### [Problem]
When you reach the line containing "The height and width of the screenshot is (255, 345)." in the entries below, please begin setting down lines exactly, stop only after the last one, and add nothing else.

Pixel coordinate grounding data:
● ● ●

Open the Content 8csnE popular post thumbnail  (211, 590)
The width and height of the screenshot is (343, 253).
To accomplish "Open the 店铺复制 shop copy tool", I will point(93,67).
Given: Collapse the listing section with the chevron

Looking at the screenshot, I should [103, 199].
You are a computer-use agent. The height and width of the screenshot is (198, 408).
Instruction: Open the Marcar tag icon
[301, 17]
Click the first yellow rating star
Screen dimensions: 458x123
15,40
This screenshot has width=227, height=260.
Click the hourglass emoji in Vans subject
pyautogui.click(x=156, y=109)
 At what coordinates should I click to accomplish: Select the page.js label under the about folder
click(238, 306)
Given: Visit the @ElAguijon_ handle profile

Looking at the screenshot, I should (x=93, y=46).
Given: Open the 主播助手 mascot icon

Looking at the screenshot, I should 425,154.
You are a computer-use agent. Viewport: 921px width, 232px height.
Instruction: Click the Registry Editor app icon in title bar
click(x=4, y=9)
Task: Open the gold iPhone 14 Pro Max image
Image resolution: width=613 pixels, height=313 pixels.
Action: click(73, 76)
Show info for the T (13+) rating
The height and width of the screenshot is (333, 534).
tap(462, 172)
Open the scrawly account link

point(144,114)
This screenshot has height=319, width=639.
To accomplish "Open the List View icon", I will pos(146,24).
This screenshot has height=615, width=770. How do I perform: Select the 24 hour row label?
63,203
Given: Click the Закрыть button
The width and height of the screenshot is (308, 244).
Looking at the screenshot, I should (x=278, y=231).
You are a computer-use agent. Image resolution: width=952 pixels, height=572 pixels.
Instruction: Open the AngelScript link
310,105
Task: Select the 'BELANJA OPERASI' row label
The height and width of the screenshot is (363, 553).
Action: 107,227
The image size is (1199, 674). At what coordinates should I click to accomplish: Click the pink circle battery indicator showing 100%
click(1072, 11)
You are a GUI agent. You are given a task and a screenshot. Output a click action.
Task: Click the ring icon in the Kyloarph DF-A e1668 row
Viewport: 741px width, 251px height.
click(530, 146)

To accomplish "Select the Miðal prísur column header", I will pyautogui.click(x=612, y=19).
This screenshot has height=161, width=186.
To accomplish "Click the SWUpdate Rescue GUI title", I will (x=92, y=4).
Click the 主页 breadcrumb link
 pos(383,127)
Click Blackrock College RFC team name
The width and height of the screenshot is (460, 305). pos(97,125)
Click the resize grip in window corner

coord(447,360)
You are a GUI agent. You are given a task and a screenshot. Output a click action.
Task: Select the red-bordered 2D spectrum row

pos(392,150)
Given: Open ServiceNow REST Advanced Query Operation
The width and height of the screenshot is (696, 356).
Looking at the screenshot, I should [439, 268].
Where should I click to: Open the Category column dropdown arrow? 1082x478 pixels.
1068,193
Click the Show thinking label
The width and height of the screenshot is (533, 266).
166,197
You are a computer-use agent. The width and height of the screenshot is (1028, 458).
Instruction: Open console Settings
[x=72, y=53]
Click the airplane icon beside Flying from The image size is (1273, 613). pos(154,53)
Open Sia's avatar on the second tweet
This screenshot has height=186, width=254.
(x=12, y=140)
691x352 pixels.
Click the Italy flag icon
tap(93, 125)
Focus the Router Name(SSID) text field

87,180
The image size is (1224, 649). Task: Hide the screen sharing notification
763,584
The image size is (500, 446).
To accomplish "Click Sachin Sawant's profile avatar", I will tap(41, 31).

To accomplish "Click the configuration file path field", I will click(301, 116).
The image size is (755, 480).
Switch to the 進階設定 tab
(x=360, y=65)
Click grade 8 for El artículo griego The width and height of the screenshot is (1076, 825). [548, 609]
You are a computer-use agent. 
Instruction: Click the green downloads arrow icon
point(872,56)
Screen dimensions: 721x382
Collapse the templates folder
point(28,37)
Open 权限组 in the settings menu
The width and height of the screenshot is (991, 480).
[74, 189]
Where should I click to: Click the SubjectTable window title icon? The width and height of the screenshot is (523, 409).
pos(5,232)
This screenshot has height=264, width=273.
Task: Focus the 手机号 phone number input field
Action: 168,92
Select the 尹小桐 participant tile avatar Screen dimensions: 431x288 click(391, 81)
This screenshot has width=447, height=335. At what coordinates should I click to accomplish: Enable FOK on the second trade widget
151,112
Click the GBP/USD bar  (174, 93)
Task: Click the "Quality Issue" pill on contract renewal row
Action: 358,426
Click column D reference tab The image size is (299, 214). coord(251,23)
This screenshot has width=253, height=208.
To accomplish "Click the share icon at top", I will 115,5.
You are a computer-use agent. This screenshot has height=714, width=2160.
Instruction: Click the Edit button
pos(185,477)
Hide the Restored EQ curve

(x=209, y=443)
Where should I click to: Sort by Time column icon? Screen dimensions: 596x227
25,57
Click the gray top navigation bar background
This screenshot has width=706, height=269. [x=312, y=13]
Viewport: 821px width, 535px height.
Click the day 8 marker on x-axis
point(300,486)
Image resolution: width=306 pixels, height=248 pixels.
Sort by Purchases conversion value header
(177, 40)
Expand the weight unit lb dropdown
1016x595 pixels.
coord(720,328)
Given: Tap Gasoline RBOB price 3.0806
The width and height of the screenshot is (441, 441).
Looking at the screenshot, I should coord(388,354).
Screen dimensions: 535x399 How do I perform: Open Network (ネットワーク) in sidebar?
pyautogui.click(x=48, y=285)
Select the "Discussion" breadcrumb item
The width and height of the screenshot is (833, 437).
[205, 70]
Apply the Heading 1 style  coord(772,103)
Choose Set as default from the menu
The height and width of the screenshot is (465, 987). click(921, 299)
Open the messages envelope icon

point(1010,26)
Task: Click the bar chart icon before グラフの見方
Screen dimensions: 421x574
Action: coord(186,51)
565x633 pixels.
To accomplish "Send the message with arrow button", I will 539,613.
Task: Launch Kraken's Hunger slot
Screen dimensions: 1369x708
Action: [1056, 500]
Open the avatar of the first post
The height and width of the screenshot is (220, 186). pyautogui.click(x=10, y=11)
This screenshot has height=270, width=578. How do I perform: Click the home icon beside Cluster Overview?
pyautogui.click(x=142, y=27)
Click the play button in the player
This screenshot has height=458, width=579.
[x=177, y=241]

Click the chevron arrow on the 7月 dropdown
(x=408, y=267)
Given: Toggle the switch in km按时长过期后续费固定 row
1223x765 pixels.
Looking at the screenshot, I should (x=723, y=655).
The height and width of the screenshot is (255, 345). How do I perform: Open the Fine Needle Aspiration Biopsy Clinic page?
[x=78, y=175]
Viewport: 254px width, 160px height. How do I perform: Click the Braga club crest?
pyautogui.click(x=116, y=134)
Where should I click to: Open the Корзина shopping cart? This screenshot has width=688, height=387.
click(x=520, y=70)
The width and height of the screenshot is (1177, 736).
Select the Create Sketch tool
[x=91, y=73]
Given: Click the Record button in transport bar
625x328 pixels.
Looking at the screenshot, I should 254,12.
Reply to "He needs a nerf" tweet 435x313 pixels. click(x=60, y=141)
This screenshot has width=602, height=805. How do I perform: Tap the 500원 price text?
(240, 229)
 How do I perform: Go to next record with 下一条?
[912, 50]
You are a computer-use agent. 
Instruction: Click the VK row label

● ● ●

### [Written response]
The height and width of the screenshot is (255, 345). How do I perform: Open the Fine Needle Aspiration Biopsy Clinic page?
[x=78, y=175]
Viewport: 254px width, 160px height. How do I perform: Click the Braga club crest?
pyautogui.click(x=116, y=134)
Where should I click to: Open the Корзина shopping cart? This screenshot has width=688, height=387.
click(x=520, y=70)
The width and height of the screenshot is (1177, 736).
Select the Create Sketch tool
[x=91, y=73]
Given: Click the Record button in transport bar
625x328 pixels.
Looking at the screenshot, I should 254,12.
Reply to "He needs a nerf" tweet 435x313 pixels. click(x=60, y=141)
This screenshot has width=602, height=805. How do I perform: Tap the 500원 price text?
(240, 229)
 How do I perform: Go to next record with 下一条?
[912, 50]
You are a computer-use agent. 
Instruction: Click the VK row label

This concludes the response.